Make an exact copy of every entry.

(Data records)

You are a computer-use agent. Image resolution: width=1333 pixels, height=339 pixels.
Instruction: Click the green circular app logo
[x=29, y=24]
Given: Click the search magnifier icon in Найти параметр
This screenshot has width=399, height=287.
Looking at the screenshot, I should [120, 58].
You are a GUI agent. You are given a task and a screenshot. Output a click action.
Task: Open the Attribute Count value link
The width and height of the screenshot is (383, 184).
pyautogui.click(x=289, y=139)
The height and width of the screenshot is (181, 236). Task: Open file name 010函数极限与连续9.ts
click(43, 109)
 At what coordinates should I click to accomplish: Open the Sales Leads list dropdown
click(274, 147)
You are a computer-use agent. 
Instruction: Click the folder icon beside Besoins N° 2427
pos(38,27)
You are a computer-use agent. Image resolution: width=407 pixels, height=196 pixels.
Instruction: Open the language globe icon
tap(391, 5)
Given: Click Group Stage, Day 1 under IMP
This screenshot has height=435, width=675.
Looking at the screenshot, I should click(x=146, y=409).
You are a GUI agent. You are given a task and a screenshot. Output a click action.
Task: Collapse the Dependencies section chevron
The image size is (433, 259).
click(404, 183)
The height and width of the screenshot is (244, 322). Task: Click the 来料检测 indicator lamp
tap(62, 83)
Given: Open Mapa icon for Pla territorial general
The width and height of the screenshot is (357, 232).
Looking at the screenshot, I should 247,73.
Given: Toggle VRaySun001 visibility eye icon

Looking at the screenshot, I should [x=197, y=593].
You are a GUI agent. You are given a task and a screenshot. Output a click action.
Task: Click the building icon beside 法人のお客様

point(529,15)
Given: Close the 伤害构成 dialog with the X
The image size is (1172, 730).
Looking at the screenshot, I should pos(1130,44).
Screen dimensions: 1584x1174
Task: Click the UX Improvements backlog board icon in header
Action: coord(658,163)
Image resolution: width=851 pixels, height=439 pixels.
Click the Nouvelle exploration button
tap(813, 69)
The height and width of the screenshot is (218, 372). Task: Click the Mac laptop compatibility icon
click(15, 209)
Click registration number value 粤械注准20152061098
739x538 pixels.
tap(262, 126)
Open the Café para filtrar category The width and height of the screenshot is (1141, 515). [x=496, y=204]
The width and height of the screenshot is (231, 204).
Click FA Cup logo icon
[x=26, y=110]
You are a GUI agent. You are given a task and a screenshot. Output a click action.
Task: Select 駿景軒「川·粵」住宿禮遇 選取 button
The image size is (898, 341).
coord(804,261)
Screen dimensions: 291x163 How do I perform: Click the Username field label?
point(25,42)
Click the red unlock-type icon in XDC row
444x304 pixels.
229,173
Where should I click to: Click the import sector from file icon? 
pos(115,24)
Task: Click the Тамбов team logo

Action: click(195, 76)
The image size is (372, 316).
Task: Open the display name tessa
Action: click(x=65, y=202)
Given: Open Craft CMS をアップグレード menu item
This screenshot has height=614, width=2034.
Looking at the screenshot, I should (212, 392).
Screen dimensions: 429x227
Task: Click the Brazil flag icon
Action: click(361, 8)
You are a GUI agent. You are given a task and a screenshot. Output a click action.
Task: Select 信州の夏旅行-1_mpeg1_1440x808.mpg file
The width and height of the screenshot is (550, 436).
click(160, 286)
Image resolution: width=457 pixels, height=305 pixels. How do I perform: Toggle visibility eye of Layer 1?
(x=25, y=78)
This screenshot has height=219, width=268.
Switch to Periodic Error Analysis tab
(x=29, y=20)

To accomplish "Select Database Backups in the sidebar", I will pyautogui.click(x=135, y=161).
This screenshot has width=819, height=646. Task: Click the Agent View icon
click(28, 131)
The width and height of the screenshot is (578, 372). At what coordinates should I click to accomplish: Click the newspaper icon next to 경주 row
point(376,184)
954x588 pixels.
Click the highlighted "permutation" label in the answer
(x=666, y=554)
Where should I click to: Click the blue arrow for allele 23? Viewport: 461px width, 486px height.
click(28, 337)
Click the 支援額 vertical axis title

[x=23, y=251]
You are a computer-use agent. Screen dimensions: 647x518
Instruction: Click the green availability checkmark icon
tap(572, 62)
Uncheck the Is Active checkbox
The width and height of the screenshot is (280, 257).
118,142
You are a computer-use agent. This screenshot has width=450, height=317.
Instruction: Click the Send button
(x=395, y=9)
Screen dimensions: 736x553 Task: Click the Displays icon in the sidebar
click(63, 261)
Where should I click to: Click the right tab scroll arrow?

(End Data records)

# [Response]
You are a computer-use agent. Image resolution: width=1333 pixels, height=339 pixels.
Instruction: Click the green circular app logo
[x=29, y=24]
Given: Click the search magnifier icon in Найти параметр
This screenshot has width=399, height=287.
Looking at the screenshot, I should [120, 58].
You are a GUI agent. You are given a task and a screenshot. Output a click action.
Task: Open the Attribute Count value link
The width and height of the screenshot is (383, 184).
pyautogui.click(x=289, y=139)
The height and width of the screenshot is (181, 236). Task: Open file name 010函数极限与连续9.ts
click(43, 109)
 At what coordinates should I click to accomplish: Open the Sales Leads list dropdown
click(274, 147)
You are a computer-use agent. 
Instruction: Click the folder icon beside Besoins N° 2427
pos(38,27)
You are a computer-use agent. Image resolution: width=407 pixels, height=196 pixels.
Instruction: Open the language globe icon
tap(391, 5)
Given: Click Group Stage, Day 1 under IMP
This screenshot has height=435, width=675.
Looking at the screenshot, I should click(x=146, y=409).
You are a GUI agent. You are given a task and a screenshot. Output a click action.
Task: Collapse the Dependencies section chevron
The image size is (433, 259).
click(404, 183)
The height and width of the screenshot is (244, 322). Task: Click the 来料检测 indicator lamp
tap(62, 83)
Given: Open Mapa icon for Pla territorial general
The width and height of the screenshot is (357, 232).
Looking at the screenshot, I should 247,73.
Given: Toggle VRaySun001 visibility eye icon

Looking at the screenshot, I should [x=197, y=593].
You are a GUI agent. You are given a task and a screenshot. Output a click action.
Task: Click the building icon beside 法人のお客様

point(529,15)
Given: Close the 伤害构成 dialog with the X
The image size is (1172, 730).
Looking at the screenshot, I should pos(1130,44).
Screen dimensions: 1584x1174
Task: Click the UX Improvements backlog board icon in header
Action: coord(658,163)
Image resolution: width=851 pixels, height=439 pixels.
Click the Nouvelle exploration button
tap(813, 69)
The height and width of the screenshot is (218, 372). Task: Click the Mac laptop compatibility icon
click(15, 209)
Click registration number value 粤械注准20152061098
739x538 pixels.
tap(262, 126)
Open the Café para filtrar category The width and height of the screenshot is (1141, 515). [x=496, y=204]
The width and height of the screenshot is (231, 204).
Click FA Cup logo icon
[x=26, y=110]
You are a GUI agent. You are given a task and a screenshot. Output a click action.
Task: Select 駿景軒「川·粵」住宿禮遇 選取 button
The image size is (898, 341).
coord(804,261)
Screen dimensions: 291x163 How do I perform: Click the Username field label?
point(25,42)
Click the red unlock-type icon in XDC row
444x304 pixels.
229,173
Where should I click to: Click the import sector from file icon? 
pos(115,24)
Task: Click the Тамбов team logo

Action: click(195, 76)
The image size is (372, 316).
Task: Open the display name tessa
Action: click(x=65, y=202)
Given: Open Craft CMS をアップグレード menu item
This screenshot has height=614, width=2034.
Looking at the screenshot, I should (212, 392).
Screen dimensions: 429x227
Task: Click the Brazil flag icon
Action: click(361, 8)
You are a GUI agent. You are given a task and a screenshot. Output a click action.
Task: Select 信州の夏旅行-1_mpeg1_1440x808.mpg file
The width and height of the screenshot is (550, 436).
click(160, 286)
Image resolution: width=457 pixels, height=305 pixels. How do I perform: Toggle visibility eye of Layer 1?
(x=25, y=78)
This screenshot has height=219, width=268.
Switch to Periodic Error Analysis tab
(x=29, y=20)

To accomplish "Select Database Backups in the sidebar", I will pyautogui.click(x=135, y=161).
This screenshot has width=819, height=646. Task: Click the Agent View icon
click(28, 131)
The width and height of the screenshot is (578, 372). At what coordinates should I click to accomplish: Click the newspaper icon next to 경주 row
point(376,184)
954x588 pixels.
Click the highlighted "permutation" label in the answer
(x=666, y=554)
Where should I click to: Click the blue arrow for allele 23? Viewport: 461px width, 486px height.
click(28, 337)
Click the 支援額 vertical axis title

[x=23, y=251]
You are a computer-use agent. Screen dimensions: 647x518
Instruction: Click the green availability checkmark icon
tap(572, 62)
Uncheck the Is Active checkbox
The width and height of the screenshot is (280, 257).
118,142
You are a computer-use agent. This screenshot has width=450, height=317.
Instruction: Click the Send button
(x=395, y=9)
Screen dimensions: 736x553 Task: Click the Displays icon in the sidebar
click(63, 261)
Where should I click to: Click the right tab scroll arrow?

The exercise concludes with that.